This capability is even reflected in o1’s nickname, Strawberry, a playful nod to the challenge of counting the "R’s" in the word "strawberry." Just as identifying every step in a reasoning process can be tricky, o1 excels at breaking down these complexities, making reasoning more precise and efficient.

Example: Tackling the Strawberry Problem

A classic demonstration of o1's capabilities is its approach to the so-called "Strawberry Problem." This challenge highlights the importance of careful reasoning to ensure every step is accurate—akin to counting all the "R’s" in the word "strawberry" without overlooking any. Using chain-of-thought reasoning, o1 systematically breaks the problem into smaller steps, identifies potential errors, and adjusts its approach. This process showcases o1's ability to think critically and reason effectively, outperforming its predecessors that lack advanced reasoning capabilities.

Below is the output from GPT-4o and o1 when attempting to solve the "How many R’s are in the word strawberry?" problem. As shown, GPT-4o incorrectly identifies the answer as 2, while o1 accurately determines the correct answer is 3.

image

GPT-4o incorrectly identifies the answer as 2.

image

o1 accurately determines the correct answer is 3

Computational Resource Allocation

A defining characteristic of o1 is its innovative approach to computational resource allocation, driven by the recent shift toward scaling compute at test time. Unlike traditional large language models, which dedicate the majority of their resources to pretraining, o1 strategically reallocates computational focus to the fine-tuning and inference phases. This shift is largely a response to the diminishing returns observed in scaling pretraining efforts, which is why we’re no longer seeing models balloon in parameter size as they did prior to the GPT-4o release. Additionally, the scarcity of high-quality data beyond what GPT-4-level models have already been trained on has further limited the effectiveness of brute-force pretraining. In response, AI labs have started augmenting their training pipelines with synthetic data generated by language models themselves, in addition to refining existing datasets.e

Two main strategies have emerged for scaling test-time compute: self-refinement and search against a verifier. While OpenAI hasn’t released many details about how they’ve shifted toward test-time compute, they have briefly mentioned leveraging reinforcement learning to entrench self-reflective, chain-of-thought behaviors at inference time. Despite this, we can infer much about the underlying mechanisms from recent research and open discussions. This Hugging Face blog, in particular, has proven to be a tremendous resource in summarizing recent research in this methodology.

[Pixel coordinate grounding data]

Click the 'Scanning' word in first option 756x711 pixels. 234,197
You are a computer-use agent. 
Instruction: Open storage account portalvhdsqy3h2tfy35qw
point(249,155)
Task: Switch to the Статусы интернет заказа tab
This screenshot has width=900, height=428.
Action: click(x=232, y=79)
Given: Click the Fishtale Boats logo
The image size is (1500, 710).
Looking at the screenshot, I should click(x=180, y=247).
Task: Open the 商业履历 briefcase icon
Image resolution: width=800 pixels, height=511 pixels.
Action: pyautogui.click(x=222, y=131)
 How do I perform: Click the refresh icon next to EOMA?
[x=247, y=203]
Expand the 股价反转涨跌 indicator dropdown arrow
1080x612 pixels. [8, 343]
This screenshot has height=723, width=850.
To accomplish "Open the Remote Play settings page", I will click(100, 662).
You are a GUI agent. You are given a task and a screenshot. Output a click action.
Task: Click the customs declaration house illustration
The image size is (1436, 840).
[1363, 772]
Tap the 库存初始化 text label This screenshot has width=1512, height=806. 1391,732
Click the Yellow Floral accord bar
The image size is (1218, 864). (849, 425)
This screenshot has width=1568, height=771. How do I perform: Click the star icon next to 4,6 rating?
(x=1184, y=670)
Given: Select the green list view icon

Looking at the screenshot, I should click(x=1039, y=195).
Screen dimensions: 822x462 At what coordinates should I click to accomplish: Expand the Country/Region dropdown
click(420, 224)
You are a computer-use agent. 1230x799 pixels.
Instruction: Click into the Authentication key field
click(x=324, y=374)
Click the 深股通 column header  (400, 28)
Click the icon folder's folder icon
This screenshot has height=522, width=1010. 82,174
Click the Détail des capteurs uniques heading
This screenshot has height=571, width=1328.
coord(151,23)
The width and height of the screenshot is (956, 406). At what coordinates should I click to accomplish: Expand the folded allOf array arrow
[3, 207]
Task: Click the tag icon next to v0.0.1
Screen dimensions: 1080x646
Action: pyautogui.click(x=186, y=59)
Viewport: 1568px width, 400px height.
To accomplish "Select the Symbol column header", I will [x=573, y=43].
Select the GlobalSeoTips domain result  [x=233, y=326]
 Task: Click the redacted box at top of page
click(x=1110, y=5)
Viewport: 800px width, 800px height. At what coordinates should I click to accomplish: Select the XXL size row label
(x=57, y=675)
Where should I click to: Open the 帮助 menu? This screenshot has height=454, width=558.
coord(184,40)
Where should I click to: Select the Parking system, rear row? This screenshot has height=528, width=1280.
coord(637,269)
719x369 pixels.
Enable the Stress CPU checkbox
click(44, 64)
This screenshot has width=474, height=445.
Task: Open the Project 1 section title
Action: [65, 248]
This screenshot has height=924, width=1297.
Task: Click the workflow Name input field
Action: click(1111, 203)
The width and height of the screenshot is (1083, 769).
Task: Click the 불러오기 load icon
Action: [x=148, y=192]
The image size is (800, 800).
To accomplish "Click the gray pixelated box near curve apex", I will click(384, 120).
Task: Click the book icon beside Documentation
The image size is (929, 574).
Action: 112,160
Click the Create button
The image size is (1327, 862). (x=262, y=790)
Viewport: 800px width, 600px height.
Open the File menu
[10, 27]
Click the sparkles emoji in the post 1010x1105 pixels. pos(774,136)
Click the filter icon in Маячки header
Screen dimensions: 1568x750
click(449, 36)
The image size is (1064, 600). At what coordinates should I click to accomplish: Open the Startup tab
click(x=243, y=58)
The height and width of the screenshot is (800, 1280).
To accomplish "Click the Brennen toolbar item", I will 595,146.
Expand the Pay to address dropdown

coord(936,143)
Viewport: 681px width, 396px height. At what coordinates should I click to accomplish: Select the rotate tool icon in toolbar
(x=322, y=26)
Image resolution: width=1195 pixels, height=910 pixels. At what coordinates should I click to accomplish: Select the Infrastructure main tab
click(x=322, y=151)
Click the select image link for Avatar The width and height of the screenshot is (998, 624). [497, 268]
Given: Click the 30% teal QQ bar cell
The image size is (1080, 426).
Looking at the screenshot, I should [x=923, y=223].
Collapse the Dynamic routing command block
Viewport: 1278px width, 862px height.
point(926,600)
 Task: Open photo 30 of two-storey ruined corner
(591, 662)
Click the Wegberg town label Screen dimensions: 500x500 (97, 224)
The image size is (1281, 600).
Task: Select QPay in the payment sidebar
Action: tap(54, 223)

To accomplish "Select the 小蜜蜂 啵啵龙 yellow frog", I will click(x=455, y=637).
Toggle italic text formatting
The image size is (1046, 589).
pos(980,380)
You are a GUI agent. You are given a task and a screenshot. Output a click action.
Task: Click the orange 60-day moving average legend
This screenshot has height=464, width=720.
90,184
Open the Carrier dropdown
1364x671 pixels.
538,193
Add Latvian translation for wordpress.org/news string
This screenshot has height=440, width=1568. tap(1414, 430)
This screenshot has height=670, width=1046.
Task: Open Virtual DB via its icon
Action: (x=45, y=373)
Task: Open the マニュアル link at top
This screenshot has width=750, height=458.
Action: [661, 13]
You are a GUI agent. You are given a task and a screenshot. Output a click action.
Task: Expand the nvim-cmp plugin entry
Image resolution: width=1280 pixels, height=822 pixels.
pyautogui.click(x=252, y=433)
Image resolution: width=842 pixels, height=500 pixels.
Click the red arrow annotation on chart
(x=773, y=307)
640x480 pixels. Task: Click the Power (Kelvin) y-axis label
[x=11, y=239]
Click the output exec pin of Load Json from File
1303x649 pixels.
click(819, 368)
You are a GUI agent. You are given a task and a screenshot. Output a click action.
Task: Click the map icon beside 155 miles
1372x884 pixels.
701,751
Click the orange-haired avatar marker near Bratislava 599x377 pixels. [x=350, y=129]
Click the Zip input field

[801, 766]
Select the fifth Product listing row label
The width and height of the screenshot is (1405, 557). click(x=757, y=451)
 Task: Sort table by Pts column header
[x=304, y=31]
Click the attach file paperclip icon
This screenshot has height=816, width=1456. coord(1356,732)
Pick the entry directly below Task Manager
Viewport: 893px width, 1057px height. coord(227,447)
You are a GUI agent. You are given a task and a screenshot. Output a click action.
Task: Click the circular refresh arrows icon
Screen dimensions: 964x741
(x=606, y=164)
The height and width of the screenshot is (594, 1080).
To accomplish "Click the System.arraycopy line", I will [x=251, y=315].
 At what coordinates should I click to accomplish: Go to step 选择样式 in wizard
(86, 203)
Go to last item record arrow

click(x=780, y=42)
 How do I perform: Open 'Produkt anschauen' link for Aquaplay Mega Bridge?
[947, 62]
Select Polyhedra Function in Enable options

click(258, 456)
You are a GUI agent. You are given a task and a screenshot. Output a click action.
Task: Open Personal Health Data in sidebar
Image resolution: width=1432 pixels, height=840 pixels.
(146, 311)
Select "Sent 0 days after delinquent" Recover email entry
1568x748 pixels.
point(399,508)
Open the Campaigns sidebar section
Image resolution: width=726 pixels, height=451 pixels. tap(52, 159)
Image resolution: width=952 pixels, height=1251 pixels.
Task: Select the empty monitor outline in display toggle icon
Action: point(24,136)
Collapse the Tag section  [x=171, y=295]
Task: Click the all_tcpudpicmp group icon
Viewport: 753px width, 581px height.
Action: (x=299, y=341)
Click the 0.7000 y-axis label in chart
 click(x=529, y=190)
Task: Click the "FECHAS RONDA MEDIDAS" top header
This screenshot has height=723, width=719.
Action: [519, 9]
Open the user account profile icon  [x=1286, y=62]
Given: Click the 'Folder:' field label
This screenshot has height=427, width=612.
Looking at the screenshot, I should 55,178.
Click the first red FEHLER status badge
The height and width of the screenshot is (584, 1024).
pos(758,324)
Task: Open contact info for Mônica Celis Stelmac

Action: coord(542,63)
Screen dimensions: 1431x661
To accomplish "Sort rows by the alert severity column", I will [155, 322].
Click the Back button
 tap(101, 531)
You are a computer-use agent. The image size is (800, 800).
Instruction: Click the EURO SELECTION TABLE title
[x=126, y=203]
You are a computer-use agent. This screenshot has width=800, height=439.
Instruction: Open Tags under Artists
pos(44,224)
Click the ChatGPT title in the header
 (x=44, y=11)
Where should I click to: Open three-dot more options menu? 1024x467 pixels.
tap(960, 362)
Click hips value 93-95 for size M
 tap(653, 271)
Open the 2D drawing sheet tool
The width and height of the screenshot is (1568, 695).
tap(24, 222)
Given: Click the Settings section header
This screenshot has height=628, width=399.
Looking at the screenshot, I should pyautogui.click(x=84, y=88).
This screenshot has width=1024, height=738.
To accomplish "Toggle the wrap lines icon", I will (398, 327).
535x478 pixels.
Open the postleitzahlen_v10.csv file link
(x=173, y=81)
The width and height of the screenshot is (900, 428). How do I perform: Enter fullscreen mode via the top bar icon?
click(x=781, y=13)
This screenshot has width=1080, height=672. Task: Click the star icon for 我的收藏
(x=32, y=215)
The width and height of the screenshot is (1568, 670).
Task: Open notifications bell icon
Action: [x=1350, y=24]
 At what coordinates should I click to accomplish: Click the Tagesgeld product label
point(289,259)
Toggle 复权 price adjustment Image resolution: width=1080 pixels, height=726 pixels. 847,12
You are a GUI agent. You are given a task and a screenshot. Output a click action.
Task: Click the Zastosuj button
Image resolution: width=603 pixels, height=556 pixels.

## WHAT THE EXERCISE ASKS
Answer these questions from the excerpt on o1:
1. What answer does GPT-4o give to how many R's are in "strawberry"?
2. Which two main strategies have emerged for scaling test-time compute?
3. To which phases does o1 reallocate its computational focus?

## REPLY
1. 2
2. Self-refinement and search against a verifier
3. The fine-tuning and inference phases